---------- Records for processing
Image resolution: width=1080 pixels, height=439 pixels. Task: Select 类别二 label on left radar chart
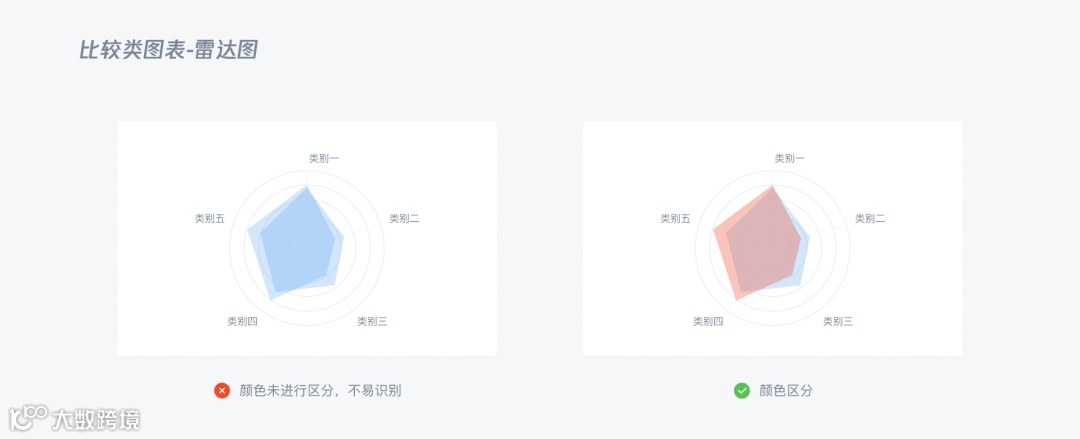coord(404,218)
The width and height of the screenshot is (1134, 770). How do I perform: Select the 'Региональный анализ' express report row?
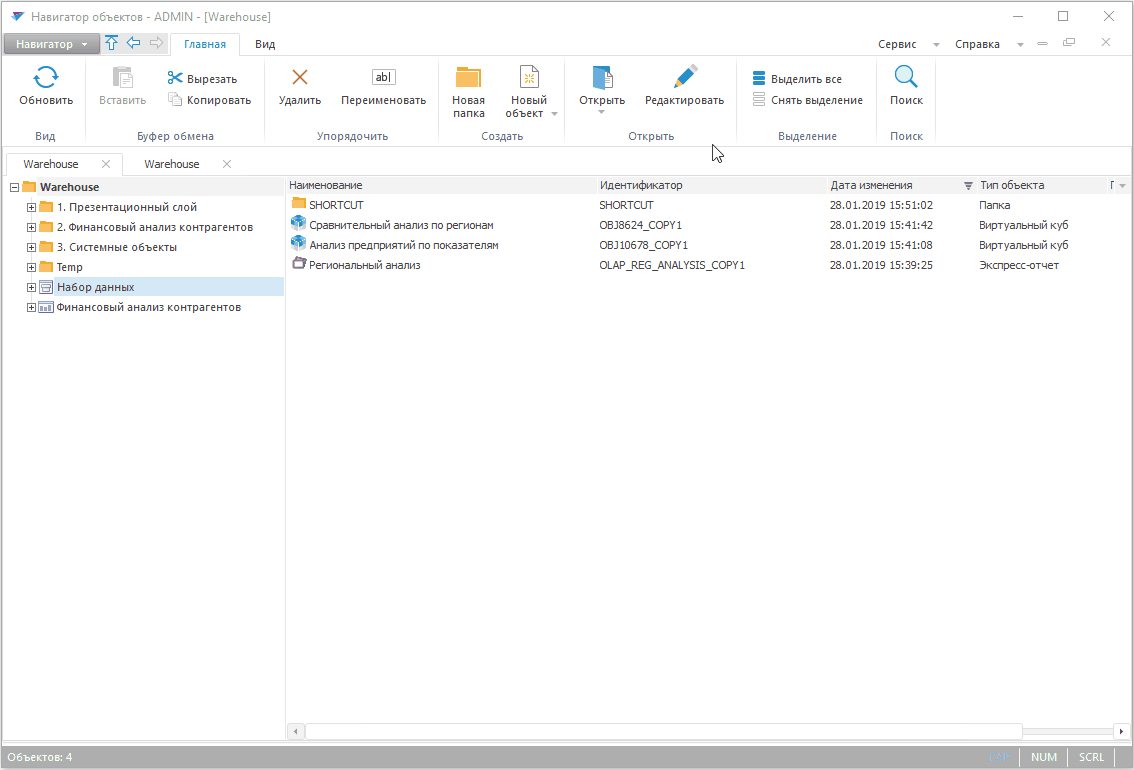tap(365, 265)
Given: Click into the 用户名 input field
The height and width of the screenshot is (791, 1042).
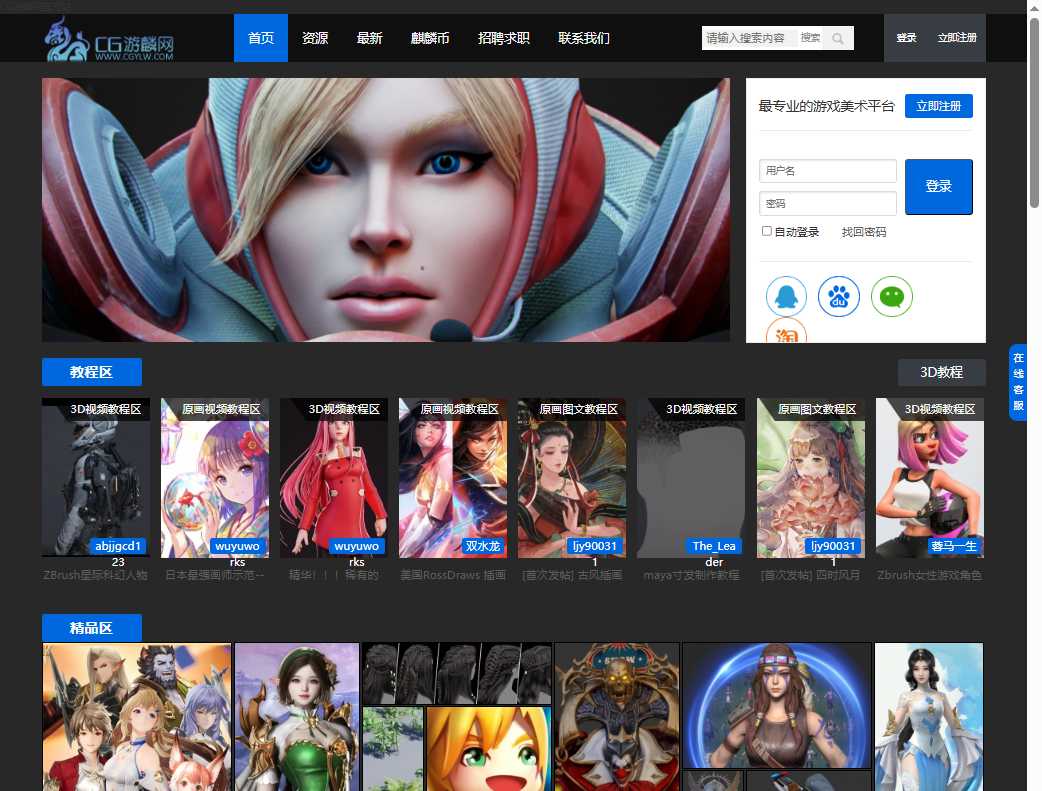Looking at the screenshot, I should (x=827, y=171).
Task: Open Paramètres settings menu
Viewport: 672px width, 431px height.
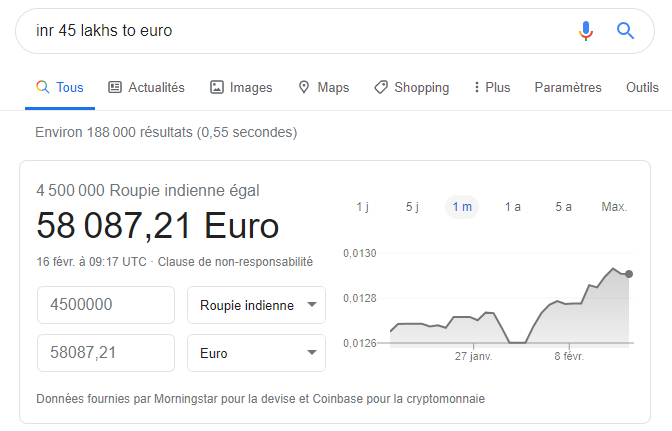Action: point(568,88)
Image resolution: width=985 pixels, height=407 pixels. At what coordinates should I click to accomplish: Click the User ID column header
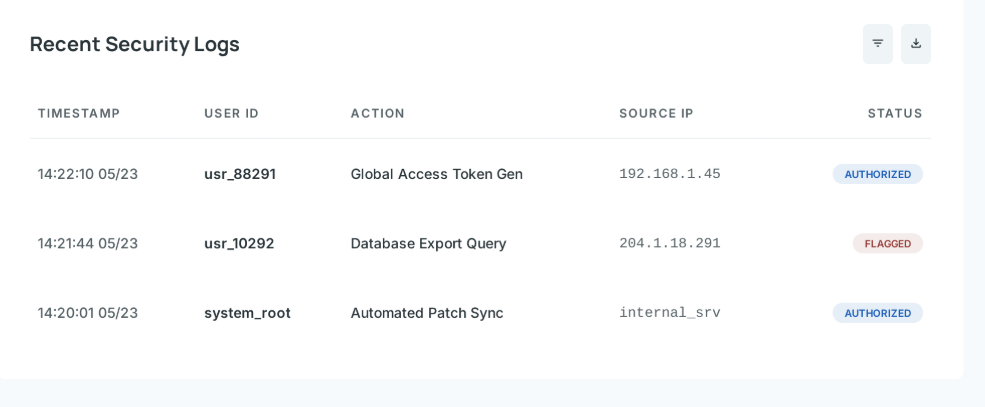(231, 113)
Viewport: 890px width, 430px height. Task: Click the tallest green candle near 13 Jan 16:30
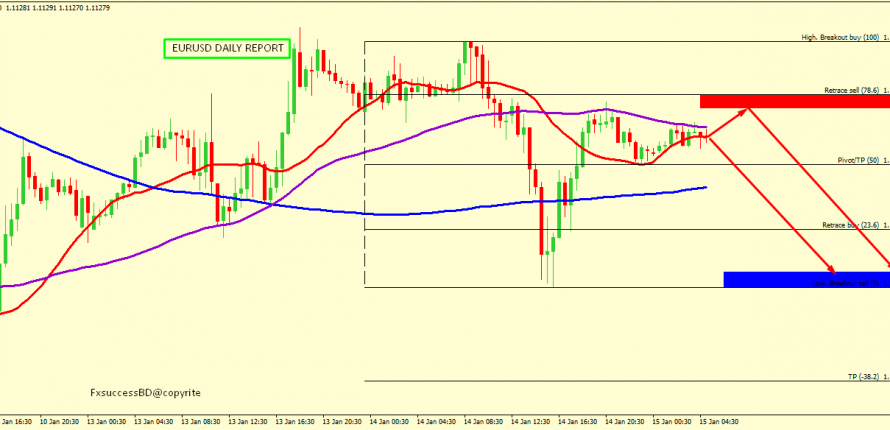click(295, 82)
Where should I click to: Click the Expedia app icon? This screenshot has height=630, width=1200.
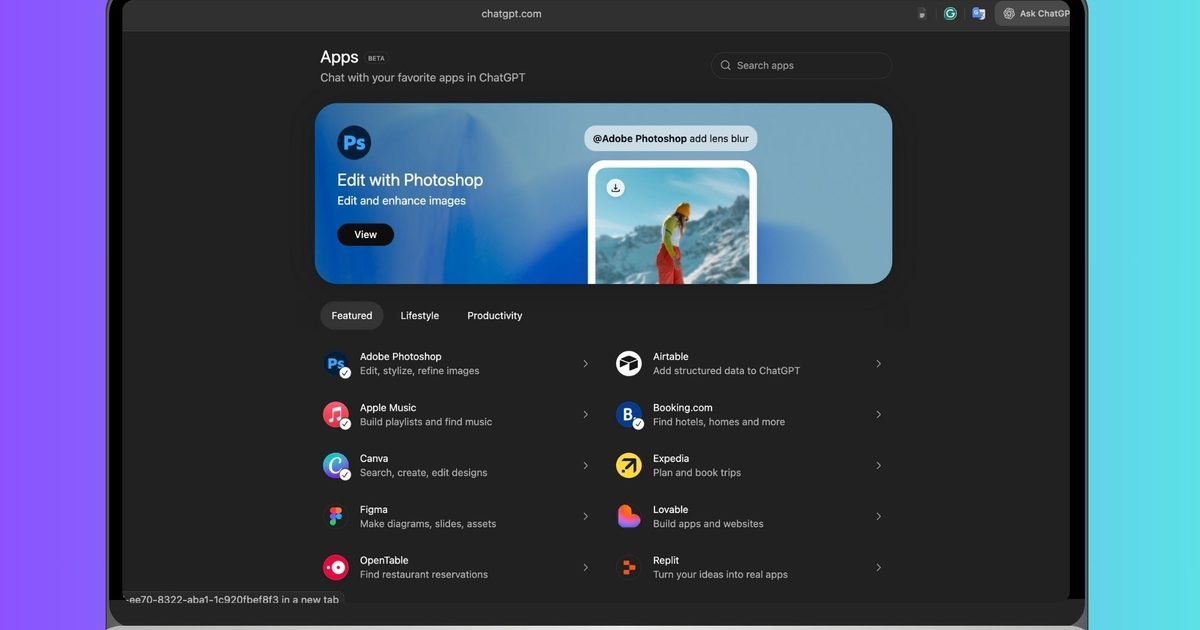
--------------------
Assignment: When you repeat the data, keep it exact and drop every picture.

Solution for this problem:
Image resolution: width=1080 pixels, height=439 pixels. Task: Select 类别二 label on left radar chart
coord(404,218)
The width and height of the screenshot is (1134, 770). How do I perform: Select the 'Региональный анализ' express report row?
tap(365, 265)
Given: Click into the 用户名 input field
The height and width of the screenshot is (791, 1042).
Looking at the screenshot, I should (x=827, y=171).
Task: Open Paramètres settings menu
Viewport: 672px width, 431px height.
Action: point(568,88)
Image resolution: width=985 pixels, height=407 pixels. At what coordinates should I click to accomplish: Click the User ID column header
(231, 113)
Viewport: 890px width, 430px height. Task: Click the tallest green candle near 13 Jan 16:30
click(295, 82)
Where should I click to: Click the Expedia app icon? This screenshot has height=630, width=1200.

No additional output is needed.